Grouvelle was successful in Versailles where the Queen had his little opera Prunes performed which he had written with Desprez. 20 June 1788, he had a comedy entitled l’Épreuve délicate presented at the Théâtre-Français but it had one performance only and was not published.

When the French Revolution broke out, Grouvelle adopted its principles, was a founder of the Society of 1789 and published a policy brochure dated from the very Palais Bourbon. Therefore, he could no longer remain in service to the Prince. After he left him, he engaged into an association with Chamfort, Joseph-Antoine Cerutti and Rabaut de Saint-Étienne in order to publish la Feuille villageoise.

After he became Secretary of the Provisional Executive Council in August 1792, he had to bring to Louis XVI at the Prison du Temple the sentence condemning him to death. Jean-Baptiste Clery, in his memoirs, said that "Grouvelle read off with a low, trembling voice, and he came out of prison in a marked agitation".
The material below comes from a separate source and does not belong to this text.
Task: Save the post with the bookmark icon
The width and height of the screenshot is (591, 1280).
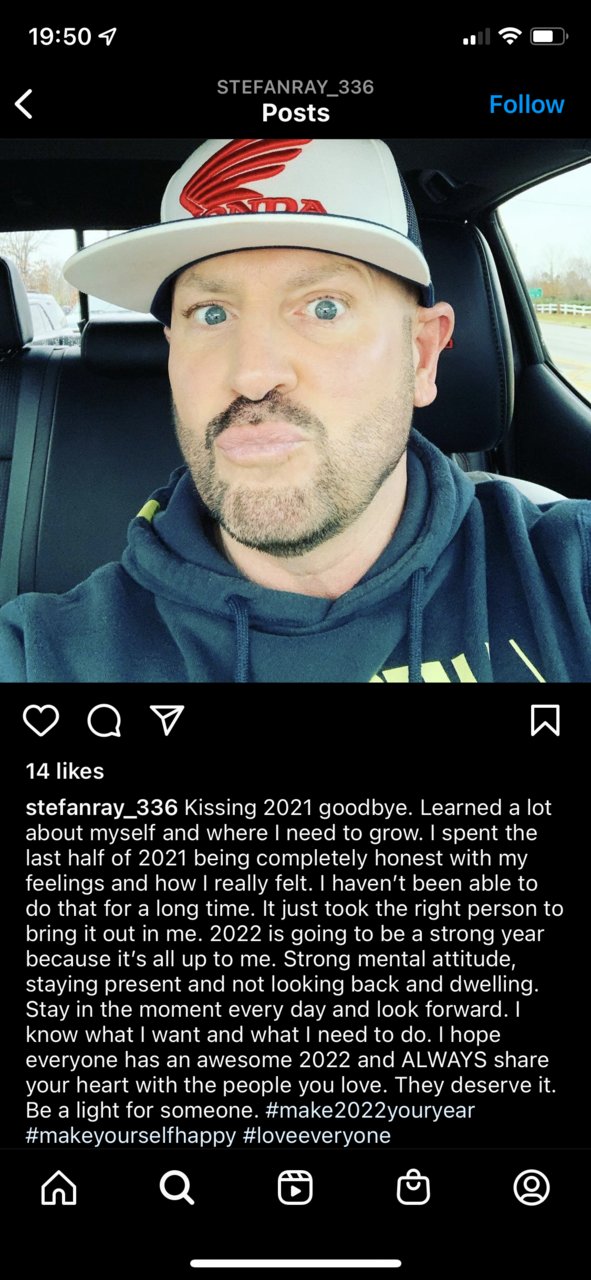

In May 1793, Grouvelle was sent to Denmark as Minister of France, and performed his functions until 1800. He was then called to the Corps législatif, where he served until September 1802.

== Publications ==
- Satire universelle, prospectus dédié à toutes les puissances de l’Europe, Paris, 1788, in-8°; (Pamphlet against Rivarol, composed by Grouvelle with Cerutti's help and inserted in the Œuvres of the latter.)
- De l’autorité de Montesquieu dans la révolution présente, Paris, 1789, in-8°; (Reprinted in vol. VII of the Bibliothèque de l’Homme public.)
- Adresse des habitants du ci-devant bailliage de… à M. de…, leur député à l’Assemblée nationale, sur son duel et sur le préjugé du point d’honneur, Paris, 1796, in-8°; (Reprinted under the title Point de duel ou point de constitution; Adresse des habitants du ci-devant bailliage, etc., 1790, in-8°)
- Réponse à tout petit colloque entre un sénateur allemand et un républicain français, Taciturnus Memoriosas, traduit librement par un sans-culotte, Copenhague, 1793, in-8°;
- Lettre en vers à ma sœur sur le roman philosophique et sentimental de Woldemar, Copenhague, 1797, in-8°; See Études germaniques
- Mémoire historique sur les Templiers, ou éclaircissements sur leur procès, les accusations intentées contre eux et les causes secrètes de leur ruine, puisés en grande partie dans plusieurs monuments ou écrits publiés en Allemagne, Paris, 1805, in-8°

Grouvelle also gave an edition of the Lettres of the marquise de Sévigné, with a notice and historical notes; 1806, 8 vol. in-8°, ou 11 vol. in-12, and the Œuvres de Louis XIV, 1806, 6 vol. in-8°, with Philippe Henri de Grimoar, who was in charge of the military part of this work.

== Sources ==
- Ferdinand Hoefer, Nouvelle Biographie générale, t. 22, Paris, Firmin-Didot, 1858, (p. 234).